Reliability of a Skin Diagnostic Device in Assessing Hydration and Erythema.

Koh Huimin, BN (Hons), RN, is a Nurse, National University Polyclinics, Singapore. Alexandra M. Rowledge, BAppSci, MPodPrac, is a Podiatrist, St. Vincent's Hospital; Caroline J. Borzdynski, BN (Hons), RN, is a PhD candidate, La Trobe University; Charne Miller, PhD, is a Senior Lecturer, La Trobe University; Nicoletta Frescos, BAppSci (Podiatry), MPH, is a Lecturer, Department of Podiatry, La Trobe University; Gayle McKenzie, MEd, GDip Adv Nurs (Crit Care), GCert Adv Nurs (Clin Ed), BSocSc, RN, is a Lecturer, La Trobe University; Elizabeth Perry, BAppSci (Podiatry), Postgrad Dip Gerontology, is Podiatry Chief Advisor, Alfred Health; and William McGuiness, PhD, RN, is a Director, LaTrobe Alfred Clinical School, La Trobe University; all in Victoria, Australia.

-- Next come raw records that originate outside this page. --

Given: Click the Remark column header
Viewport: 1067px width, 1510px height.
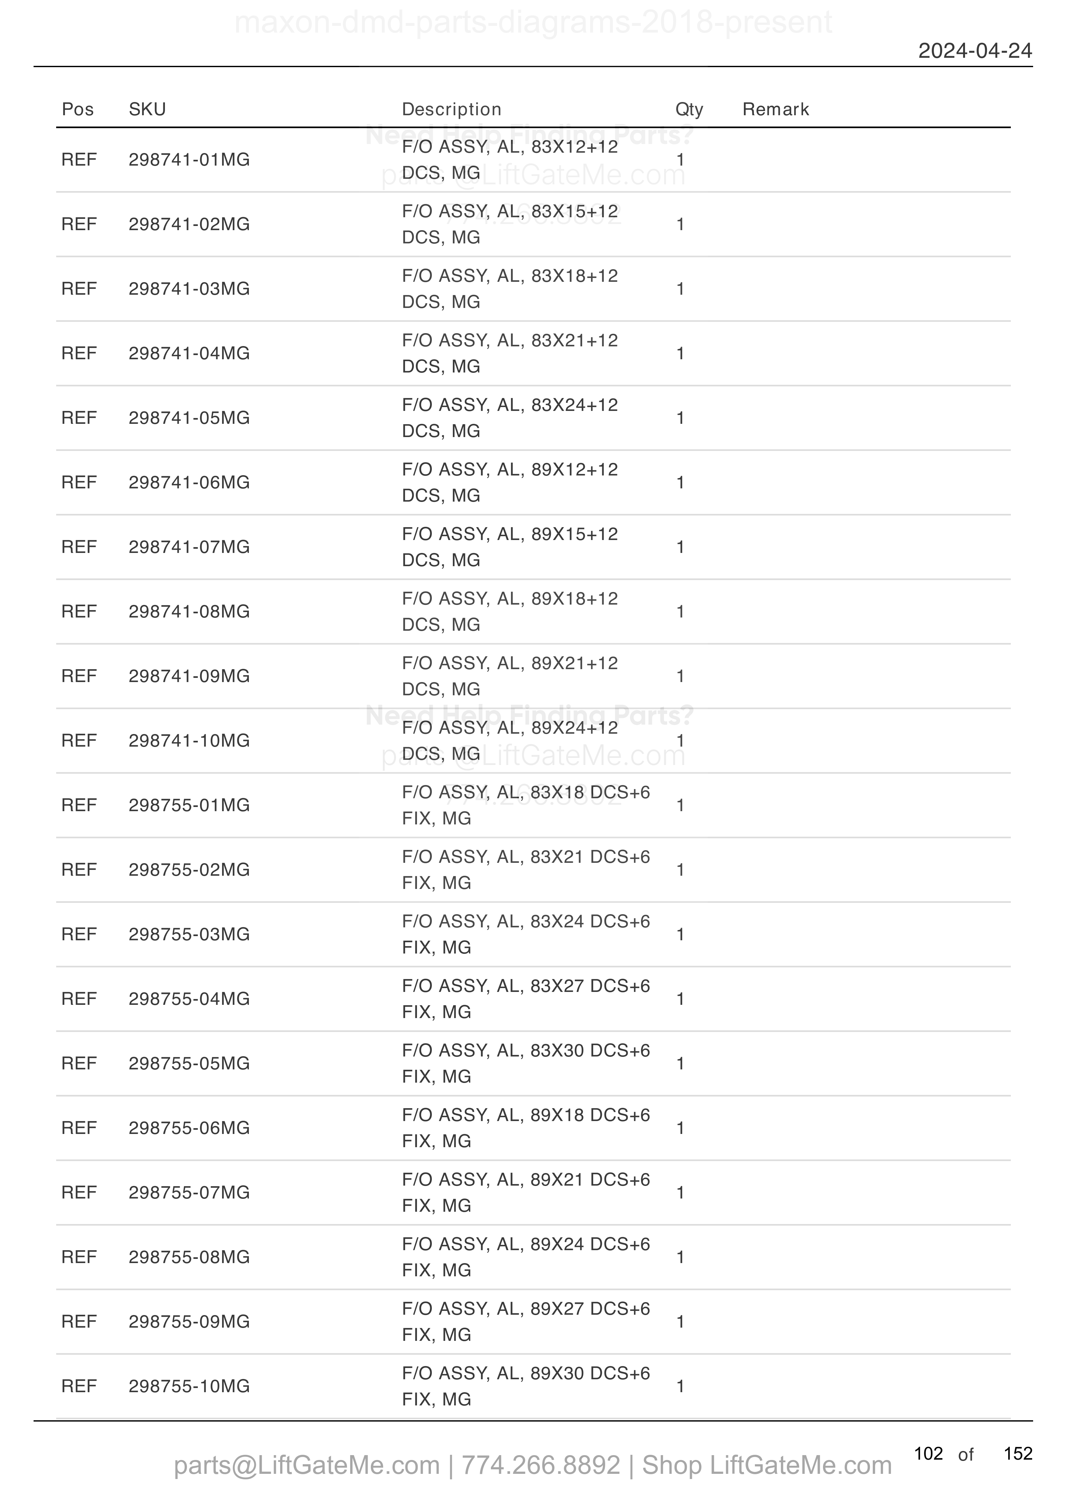Looking at the screenshot, I should pos(776,109).
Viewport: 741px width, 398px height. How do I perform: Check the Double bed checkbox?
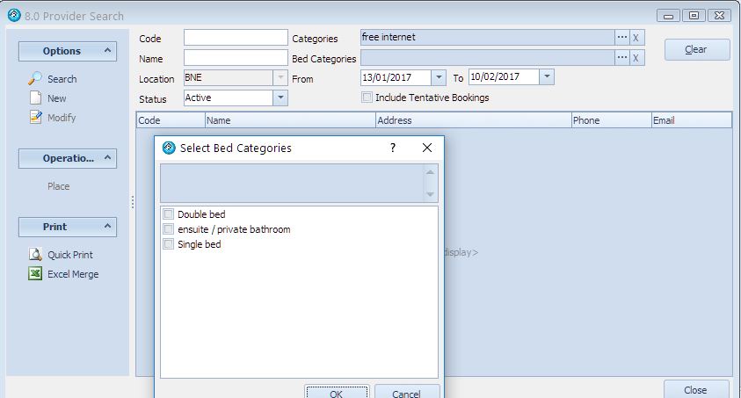(x=169, y=214)
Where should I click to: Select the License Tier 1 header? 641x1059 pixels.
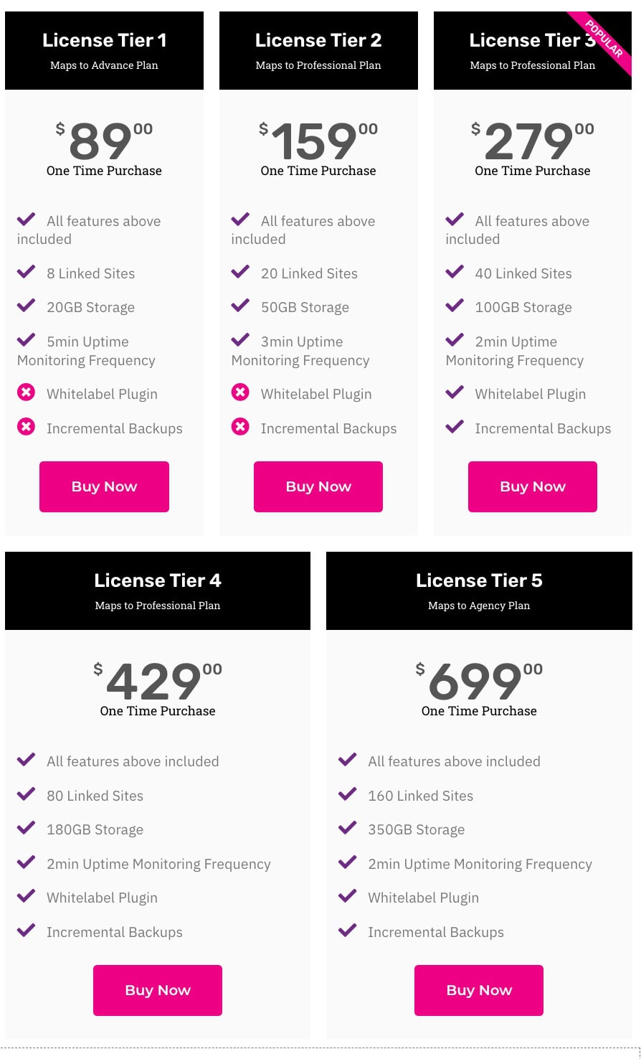click(x=104, y=40)
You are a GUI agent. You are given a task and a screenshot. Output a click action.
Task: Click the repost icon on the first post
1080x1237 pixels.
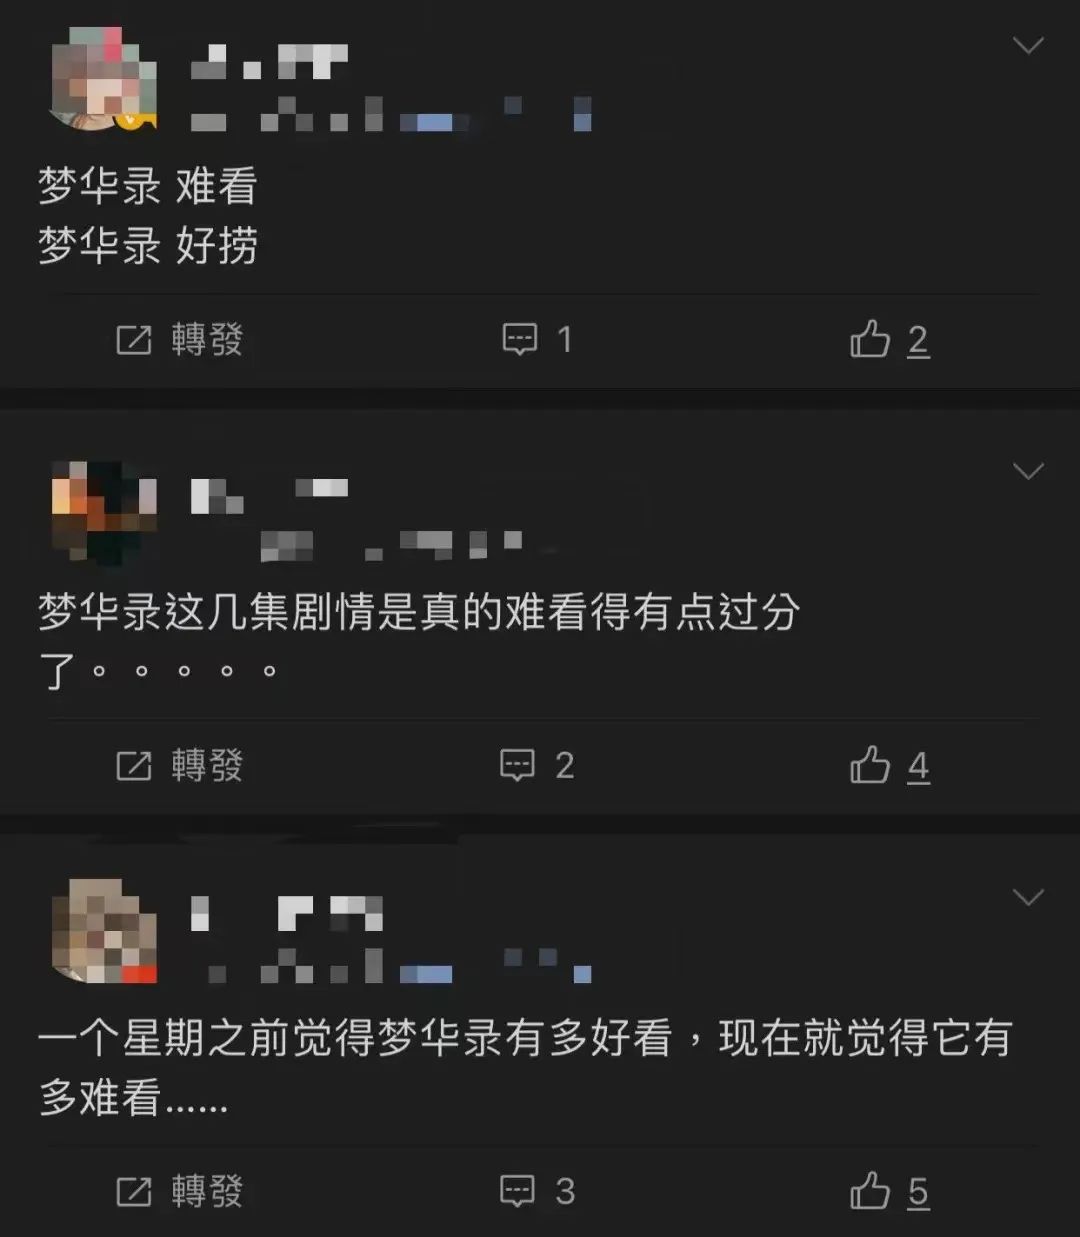134,340
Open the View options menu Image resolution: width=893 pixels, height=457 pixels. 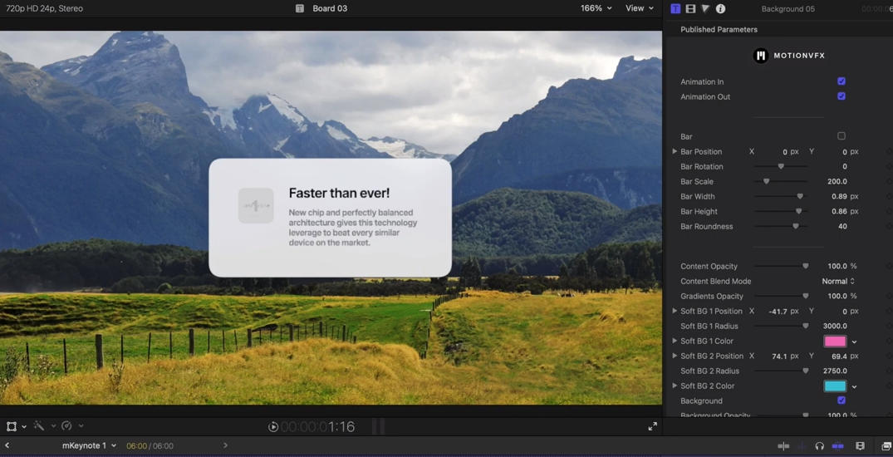(x=639, y=8)
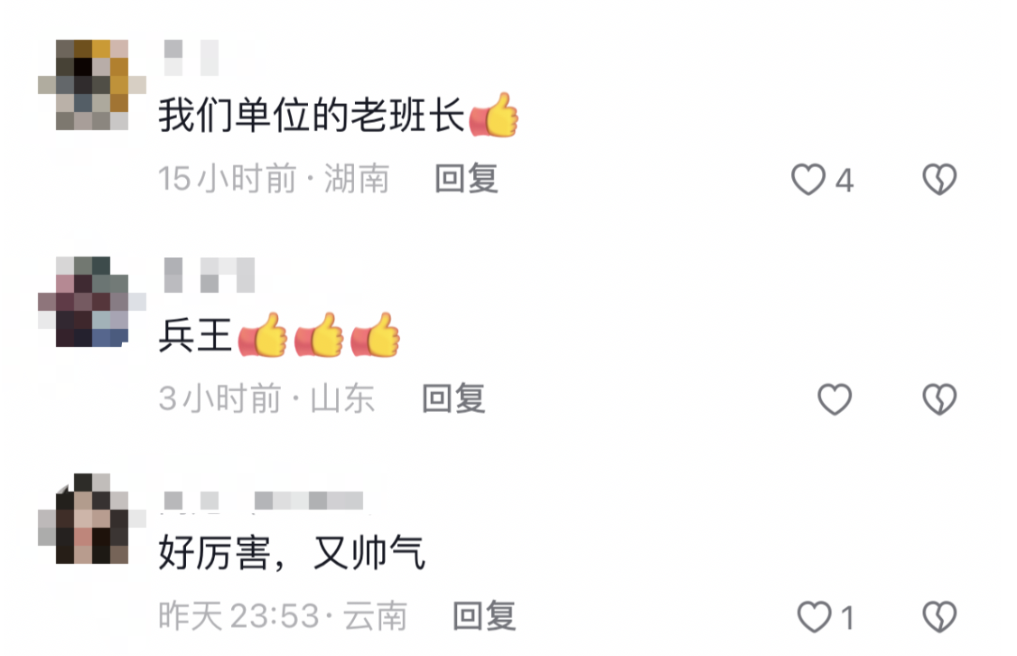Image resolution: width=1017 pixels, height=656 pixels.
Task: Open profile picture beside the 兵王 comment
Action: click(92, 302)
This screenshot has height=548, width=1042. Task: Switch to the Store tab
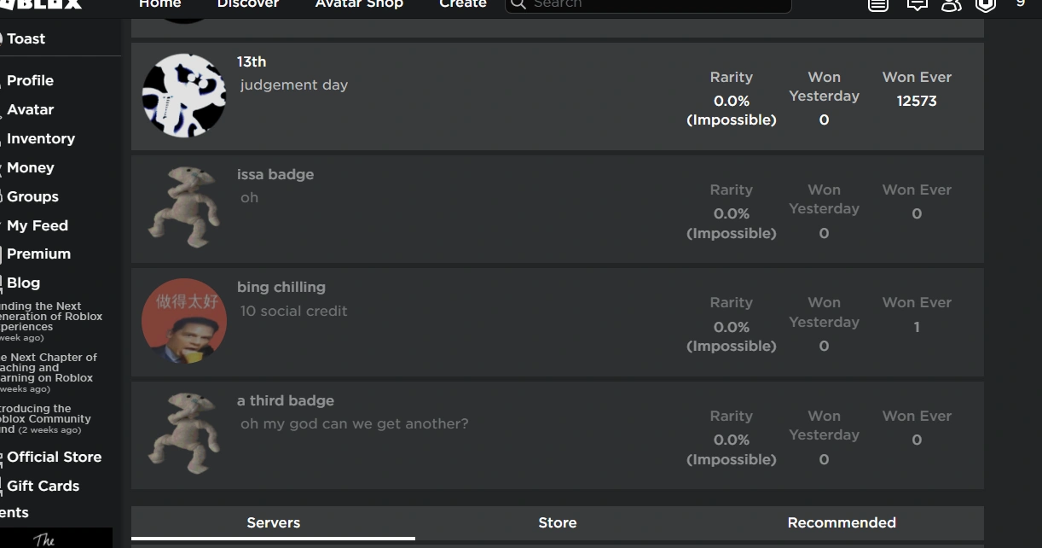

Advances in skin & wound care. 2017;(10):452-459

Abstract

OBJECTIVE To examine the reliability of a skin diagnostic device, the SD202 (Courage+Khazaka GmBH, Cologne, Germany), in assessing hydration and erythema of periwound skin and pressure injury-prone areas. DESIGN Intrarater reliabilities from 3 cross-sectional and prospective studies are reported. SETTING AND PARTICIPANTS Patients attending an outpatient, nurse-led wound dressing clinic (n = 16), a podiatrist-led high-risk foot clinic (n = 17), and residents (n = 38) at a single residential aged-care facility. MAIN OUTCOME MEASURE Skin hydration and erythema levels assessed using the SD202. MAIN RESULTS High internal consistency was maintained for consecutive skin hydration and erythema measures at a single point on the venous leg ulcer periwound (α > .996 and α > .970 for hydration and erythema, respectively) and for the pressure-prone areas of the sacrum (α > .916), right (α > .994) and left (α > .967) ischium, right (α > .989) and left (α > .916) trochanter, right (α > .985) and left (α > .992) calcaneus, and right (α > .991) and left (α > .990) lateral malleolus. High consistency was also found for the measures obtained at 4 different locations around the periwound for the venous leg ulcer (α > .935 and α > .870 for hydration and erythema, respectively). In diabetic foot ulcer assessment, acceptable internal consistency of hydration measures around the periwound was observed (α > .634). Internal consistency of erythema measures was variable, ranging from low to high reliability, particularly among predebridement measures. CONCLUSIONS Using the protocols outlined in this study, the SD202 demonstrates high reliability for assessing skin hydration and erythema levels. It is possible that the SD202 can be used in clinical practice as an appropriate tool for skin hydration and erythema assessment.